▶ Consigne:
Indiquez, d'après le texte fourni, qui M. de Balzac a remplacé comme président.

▶ Texte fourni:
M. de Balzac, qui a été nommé président à l’unanimité en remplacement de M. Villemain, aidera peut-être au même résultat par des moyens contraires. Homme d’imagination et de fantaisie, il la porte trop aisément en des sujets qui en sont peu susceptibles, et il pousse, sans y songer, à des conséquences fabuleuses dont chaque œil peut redresser de lui-même l’illusion. Sa lettre sur la propriété littéraire que nous avons déjà indiquée, est faite par ce genre d’excès pour remettre les choses au vrai point de vue : elle ne tend à rien moins qu’à proposer au gouvernement d’acheter les œuvres des dix ou douze maréchaux de France, à commencer par celles de l’auteur lui-même qui s’évalue à deux millions, si j’ai bien compris. Vous imaginez-vous le gouvernement désintéressant l’auteur de la Physiologie du Mariage afin de la mieux répandre, et débitant les Contes drolatiques comme on vend du papier timbré ? Des conséquences, si drolatiques sont très propres à faire rentrer en lui-même le démon de la propriété littéraire, dont. M. de Balzac n’a peut-être voulu, après tout, que se moquer agréablement.

▶ Données sources:
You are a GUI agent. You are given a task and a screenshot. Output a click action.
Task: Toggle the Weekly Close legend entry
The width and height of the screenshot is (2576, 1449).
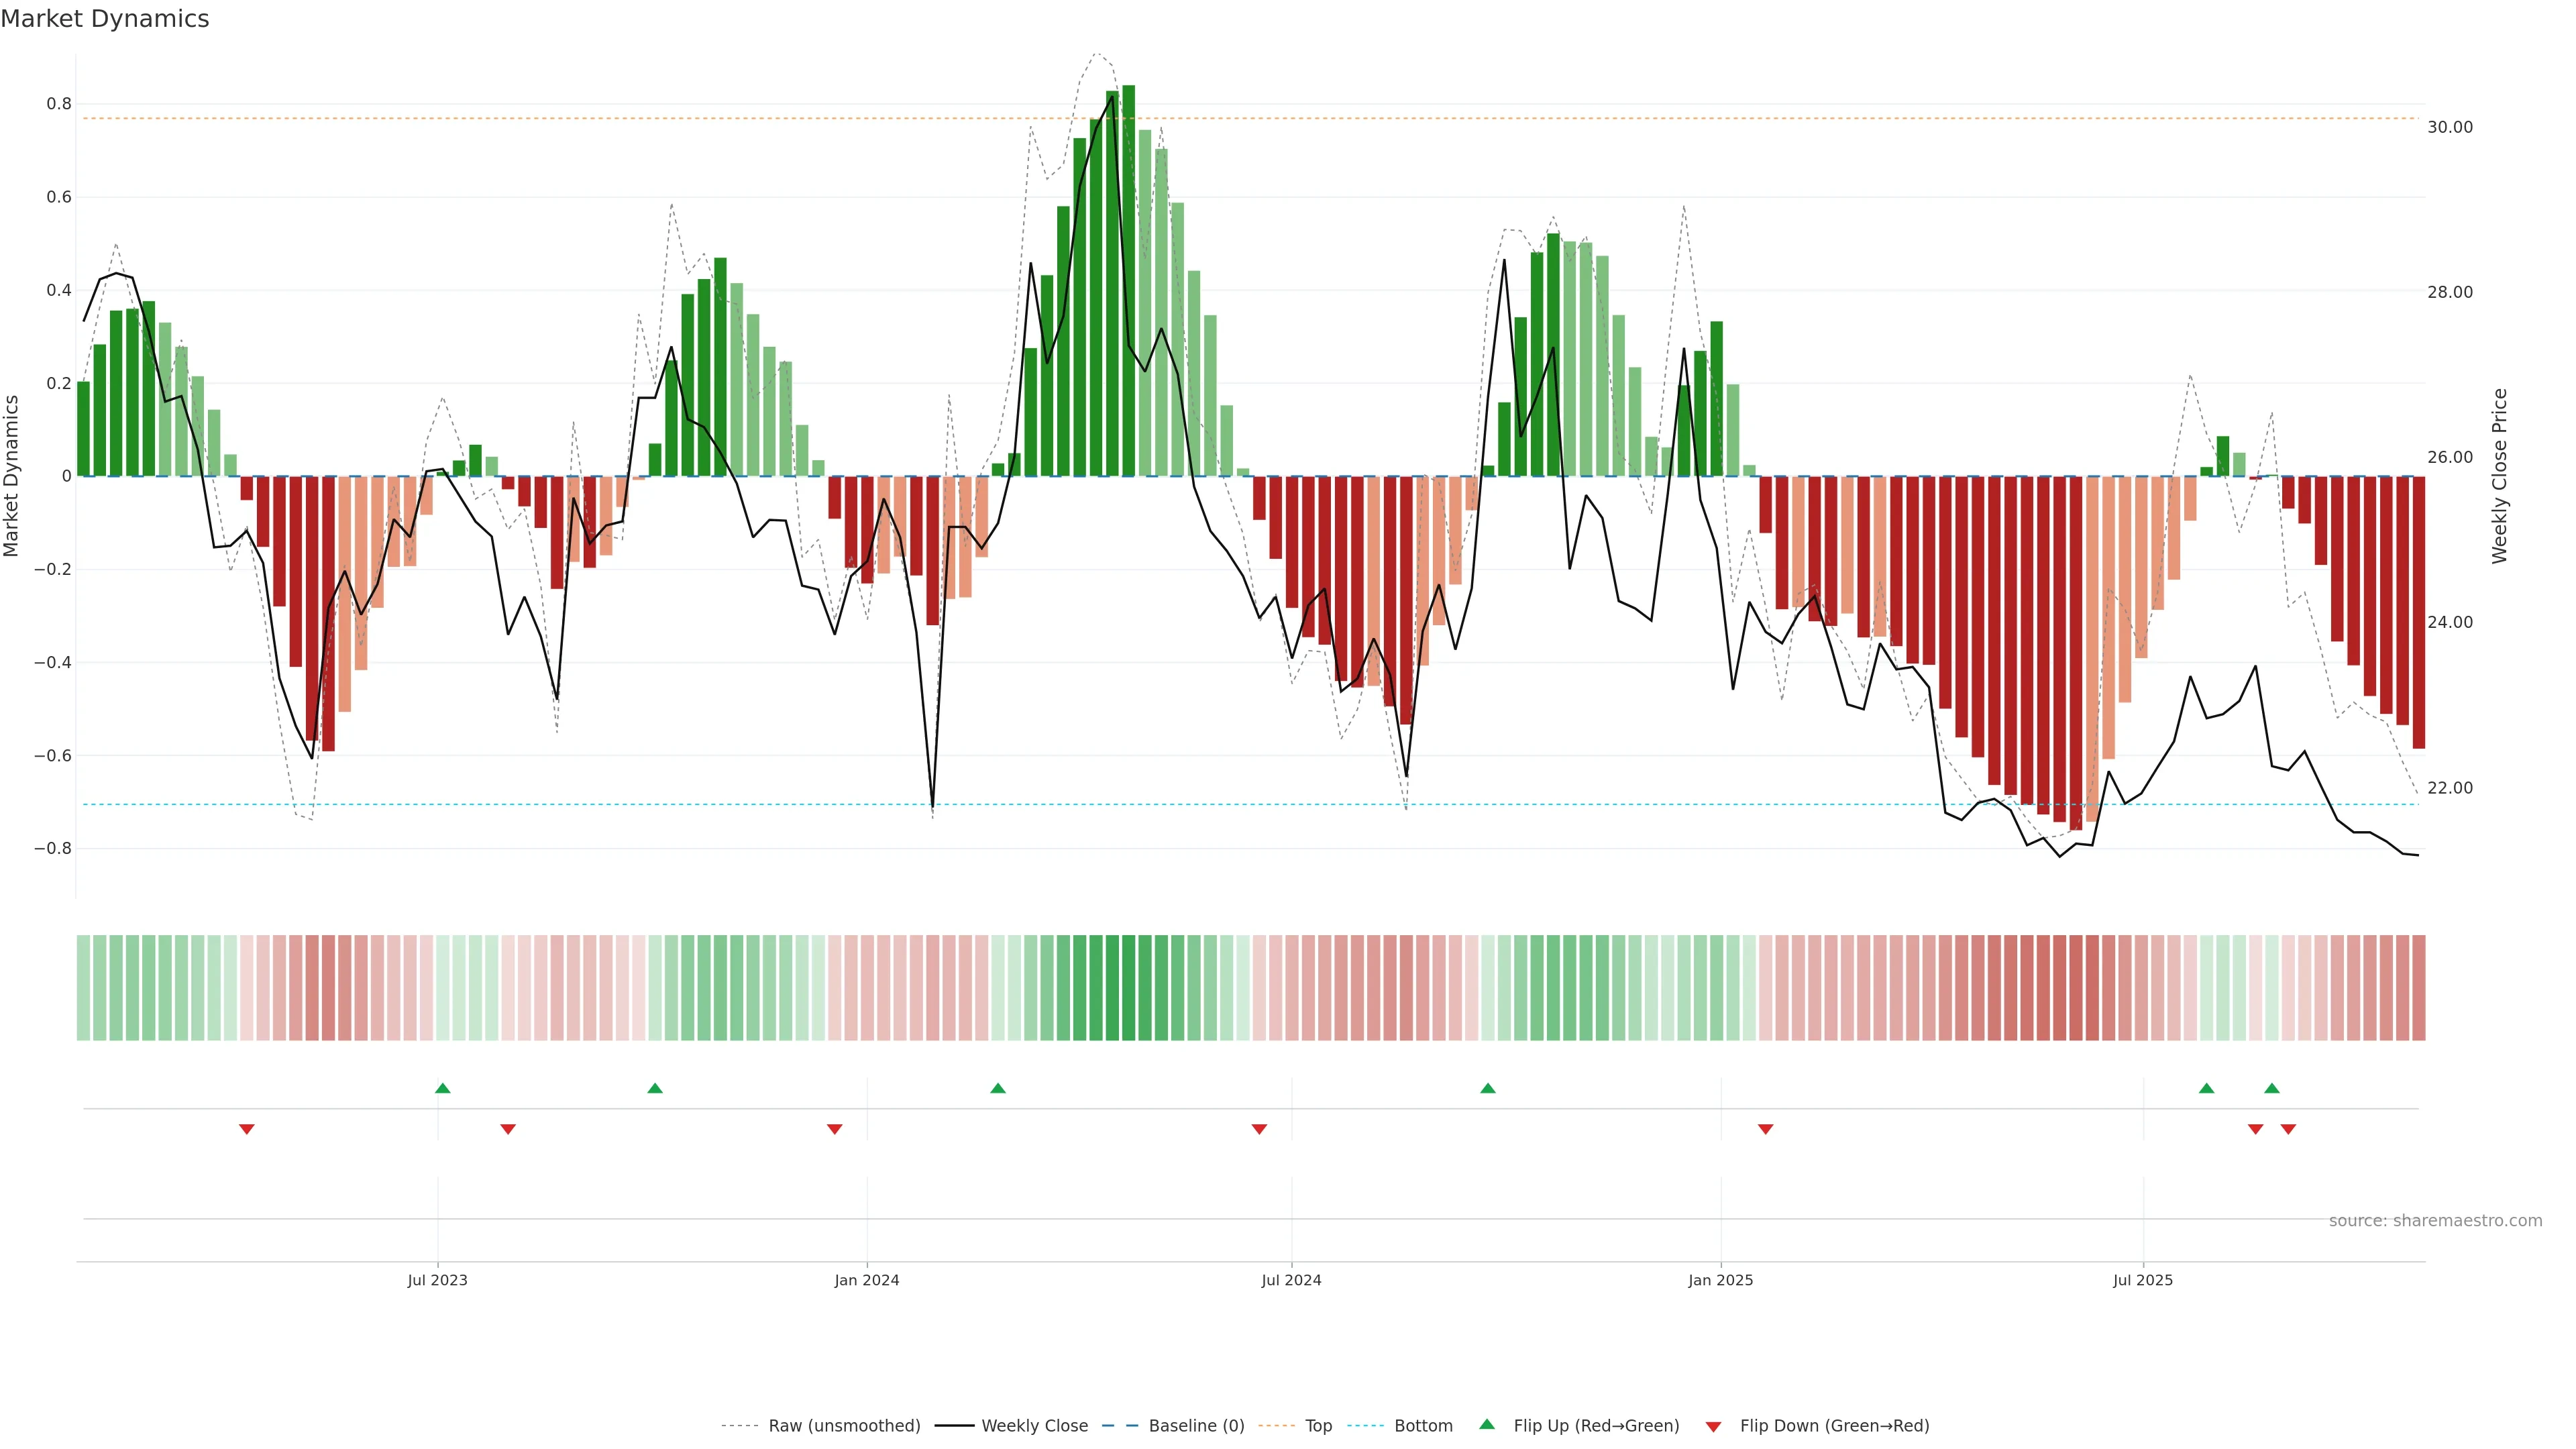click(1034, 1426)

▶ Corrigé détaillé:
M. de Balzac a remplacé M. Villemain.